(Saved data entries)
'''
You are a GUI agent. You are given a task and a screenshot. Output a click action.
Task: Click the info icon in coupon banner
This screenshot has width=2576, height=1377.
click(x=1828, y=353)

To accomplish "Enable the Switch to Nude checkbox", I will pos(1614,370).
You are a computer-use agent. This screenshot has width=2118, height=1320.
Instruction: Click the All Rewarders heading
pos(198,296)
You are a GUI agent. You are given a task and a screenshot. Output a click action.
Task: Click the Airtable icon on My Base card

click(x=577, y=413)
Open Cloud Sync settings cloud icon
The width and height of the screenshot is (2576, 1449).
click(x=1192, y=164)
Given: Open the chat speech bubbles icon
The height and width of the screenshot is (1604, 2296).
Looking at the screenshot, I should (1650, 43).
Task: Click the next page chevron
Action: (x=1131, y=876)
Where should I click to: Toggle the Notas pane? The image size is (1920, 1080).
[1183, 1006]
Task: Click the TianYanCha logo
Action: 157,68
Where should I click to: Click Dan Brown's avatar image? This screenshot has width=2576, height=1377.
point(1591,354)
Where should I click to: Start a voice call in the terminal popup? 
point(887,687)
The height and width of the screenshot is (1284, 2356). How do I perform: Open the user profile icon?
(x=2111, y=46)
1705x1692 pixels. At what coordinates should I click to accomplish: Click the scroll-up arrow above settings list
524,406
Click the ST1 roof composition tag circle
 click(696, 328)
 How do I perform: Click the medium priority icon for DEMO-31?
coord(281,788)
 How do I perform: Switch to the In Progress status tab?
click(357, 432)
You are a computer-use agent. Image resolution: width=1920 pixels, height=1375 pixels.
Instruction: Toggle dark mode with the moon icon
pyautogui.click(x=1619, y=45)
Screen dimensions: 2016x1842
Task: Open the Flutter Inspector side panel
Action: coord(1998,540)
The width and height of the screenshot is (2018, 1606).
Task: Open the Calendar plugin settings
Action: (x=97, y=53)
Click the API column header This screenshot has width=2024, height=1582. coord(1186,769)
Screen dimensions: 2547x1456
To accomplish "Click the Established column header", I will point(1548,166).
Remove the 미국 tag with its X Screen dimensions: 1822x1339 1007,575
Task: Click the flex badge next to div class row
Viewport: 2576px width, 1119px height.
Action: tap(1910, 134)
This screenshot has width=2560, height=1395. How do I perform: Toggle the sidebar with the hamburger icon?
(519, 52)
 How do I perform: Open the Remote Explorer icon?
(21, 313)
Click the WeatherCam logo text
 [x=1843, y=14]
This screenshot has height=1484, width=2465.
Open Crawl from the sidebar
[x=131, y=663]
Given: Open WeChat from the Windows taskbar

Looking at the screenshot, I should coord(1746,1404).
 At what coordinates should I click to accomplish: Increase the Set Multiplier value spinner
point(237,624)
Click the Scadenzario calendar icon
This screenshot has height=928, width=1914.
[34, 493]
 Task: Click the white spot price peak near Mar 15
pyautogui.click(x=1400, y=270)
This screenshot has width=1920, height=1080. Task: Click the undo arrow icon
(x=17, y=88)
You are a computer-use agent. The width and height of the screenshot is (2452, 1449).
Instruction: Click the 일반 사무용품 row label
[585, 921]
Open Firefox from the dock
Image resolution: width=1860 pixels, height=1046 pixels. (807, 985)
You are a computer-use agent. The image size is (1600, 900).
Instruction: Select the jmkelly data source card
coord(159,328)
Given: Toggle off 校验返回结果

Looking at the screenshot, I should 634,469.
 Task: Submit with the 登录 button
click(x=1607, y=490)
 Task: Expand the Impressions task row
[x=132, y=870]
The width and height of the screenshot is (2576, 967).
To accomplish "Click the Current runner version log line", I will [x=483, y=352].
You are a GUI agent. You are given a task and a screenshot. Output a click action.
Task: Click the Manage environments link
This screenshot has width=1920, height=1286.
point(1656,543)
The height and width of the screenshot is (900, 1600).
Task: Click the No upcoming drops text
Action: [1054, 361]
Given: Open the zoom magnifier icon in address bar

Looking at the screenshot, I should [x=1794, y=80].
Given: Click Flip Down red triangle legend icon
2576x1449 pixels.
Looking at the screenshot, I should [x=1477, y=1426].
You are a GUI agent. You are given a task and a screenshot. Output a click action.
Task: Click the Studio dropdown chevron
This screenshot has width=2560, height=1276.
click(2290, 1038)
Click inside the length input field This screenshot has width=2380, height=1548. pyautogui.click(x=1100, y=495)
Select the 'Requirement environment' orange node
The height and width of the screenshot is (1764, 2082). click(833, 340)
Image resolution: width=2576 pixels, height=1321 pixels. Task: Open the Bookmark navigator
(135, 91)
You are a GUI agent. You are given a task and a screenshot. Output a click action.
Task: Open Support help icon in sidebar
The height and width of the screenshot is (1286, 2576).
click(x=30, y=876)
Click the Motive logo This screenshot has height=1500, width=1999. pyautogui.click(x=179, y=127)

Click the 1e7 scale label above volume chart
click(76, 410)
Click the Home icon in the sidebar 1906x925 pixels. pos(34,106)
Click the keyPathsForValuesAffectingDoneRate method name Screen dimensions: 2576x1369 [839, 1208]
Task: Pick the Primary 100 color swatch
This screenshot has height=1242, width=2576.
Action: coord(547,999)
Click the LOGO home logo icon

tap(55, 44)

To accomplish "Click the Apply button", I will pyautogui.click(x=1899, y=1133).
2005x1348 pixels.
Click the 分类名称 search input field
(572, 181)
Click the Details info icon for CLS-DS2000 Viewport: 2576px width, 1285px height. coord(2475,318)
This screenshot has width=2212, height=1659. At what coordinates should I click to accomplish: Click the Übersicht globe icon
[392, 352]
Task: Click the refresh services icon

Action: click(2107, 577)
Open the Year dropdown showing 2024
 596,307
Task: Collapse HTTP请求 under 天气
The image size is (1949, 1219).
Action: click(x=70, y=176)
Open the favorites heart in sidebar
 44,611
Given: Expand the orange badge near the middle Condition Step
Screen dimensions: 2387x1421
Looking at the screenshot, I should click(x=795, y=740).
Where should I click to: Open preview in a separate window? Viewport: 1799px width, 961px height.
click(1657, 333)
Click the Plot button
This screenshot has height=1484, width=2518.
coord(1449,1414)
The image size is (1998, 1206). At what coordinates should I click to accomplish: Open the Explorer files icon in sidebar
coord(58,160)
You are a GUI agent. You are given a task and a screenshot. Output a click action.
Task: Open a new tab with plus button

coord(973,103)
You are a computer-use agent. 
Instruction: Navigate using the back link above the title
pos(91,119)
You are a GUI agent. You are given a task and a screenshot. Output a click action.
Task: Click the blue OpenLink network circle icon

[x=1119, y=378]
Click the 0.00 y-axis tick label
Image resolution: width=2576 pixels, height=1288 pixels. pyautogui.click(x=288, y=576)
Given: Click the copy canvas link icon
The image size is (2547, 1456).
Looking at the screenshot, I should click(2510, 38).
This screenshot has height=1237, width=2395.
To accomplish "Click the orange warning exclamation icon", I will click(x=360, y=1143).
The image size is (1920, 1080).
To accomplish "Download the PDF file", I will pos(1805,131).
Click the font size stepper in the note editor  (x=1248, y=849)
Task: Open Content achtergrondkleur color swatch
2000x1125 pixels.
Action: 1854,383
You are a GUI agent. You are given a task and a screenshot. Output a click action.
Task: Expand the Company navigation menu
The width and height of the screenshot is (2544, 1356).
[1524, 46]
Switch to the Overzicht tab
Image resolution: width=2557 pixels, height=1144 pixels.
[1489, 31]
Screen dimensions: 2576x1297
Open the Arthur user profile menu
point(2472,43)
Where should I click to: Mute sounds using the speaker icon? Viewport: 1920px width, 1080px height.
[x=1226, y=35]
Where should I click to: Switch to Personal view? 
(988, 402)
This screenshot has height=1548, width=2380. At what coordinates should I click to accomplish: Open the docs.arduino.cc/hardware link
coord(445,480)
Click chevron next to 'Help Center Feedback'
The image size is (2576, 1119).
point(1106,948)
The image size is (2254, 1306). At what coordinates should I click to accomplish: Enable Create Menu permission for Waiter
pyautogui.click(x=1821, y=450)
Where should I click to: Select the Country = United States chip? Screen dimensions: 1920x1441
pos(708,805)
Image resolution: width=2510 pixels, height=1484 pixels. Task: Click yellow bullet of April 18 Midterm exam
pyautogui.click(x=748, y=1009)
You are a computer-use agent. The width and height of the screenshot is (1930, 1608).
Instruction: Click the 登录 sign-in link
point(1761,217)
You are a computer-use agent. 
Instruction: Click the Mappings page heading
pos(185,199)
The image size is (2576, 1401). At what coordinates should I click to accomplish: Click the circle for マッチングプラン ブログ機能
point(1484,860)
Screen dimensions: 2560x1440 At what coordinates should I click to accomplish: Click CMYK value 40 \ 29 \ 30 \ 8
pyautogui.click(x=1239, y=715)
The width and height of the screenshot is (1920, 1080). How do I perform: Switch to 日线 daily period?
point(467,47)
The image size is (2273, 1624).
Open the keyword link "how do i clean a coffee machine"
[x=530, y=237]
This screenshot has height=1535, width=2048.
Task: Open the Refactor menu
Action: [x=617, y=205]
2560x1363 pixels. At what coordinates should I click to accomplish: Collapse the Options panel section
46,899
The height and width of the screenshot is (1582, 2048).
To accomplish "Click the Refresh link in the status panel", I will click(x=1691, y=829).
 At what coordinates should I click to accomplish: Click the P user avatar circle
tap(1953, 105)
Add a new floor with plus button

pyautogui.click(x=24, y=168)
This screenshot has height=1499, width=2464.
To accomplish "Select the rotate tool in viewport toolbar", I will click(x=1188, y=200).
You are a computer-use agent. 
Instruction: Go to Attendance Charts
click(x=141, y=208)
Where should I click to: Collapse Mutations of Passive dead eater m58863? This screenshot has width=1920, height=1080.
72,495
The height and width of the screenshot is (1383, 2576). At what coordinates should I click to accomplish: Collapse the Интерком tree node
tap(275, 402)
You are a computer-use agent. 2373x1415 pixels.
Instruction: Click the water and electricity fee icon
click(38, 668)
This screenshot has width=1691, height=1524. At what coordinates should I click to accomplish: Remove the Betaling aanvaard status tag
'''
WHAT THE TASK REQUIRES
The task calls for all lines in the entries that hold "will".

WRITTEN SOLUTION
To accomplish "Enable the Switch to Nude checkbox", I will pos(1614,370).
To accomplish "Click the Established column header", I will point(1548,166).
To accomplish "Click the Current runner version log line", I will [x=483, y=352].
To accomplish "Click the Apply button", I will pyautogui.click(x=1899, y=1133).
To accomplish "Click the orange warning exclamation icon", I will click(x=360, y=1143).
To accomplish "Download the PDF file", I will pos(1805,131).
To accomplish "Click the Refresh link in the status panel", I will click(x=1691, y=829).
To accomplish "Select the rotate tool in viewport toolbar", I will click(x=1188, y=200).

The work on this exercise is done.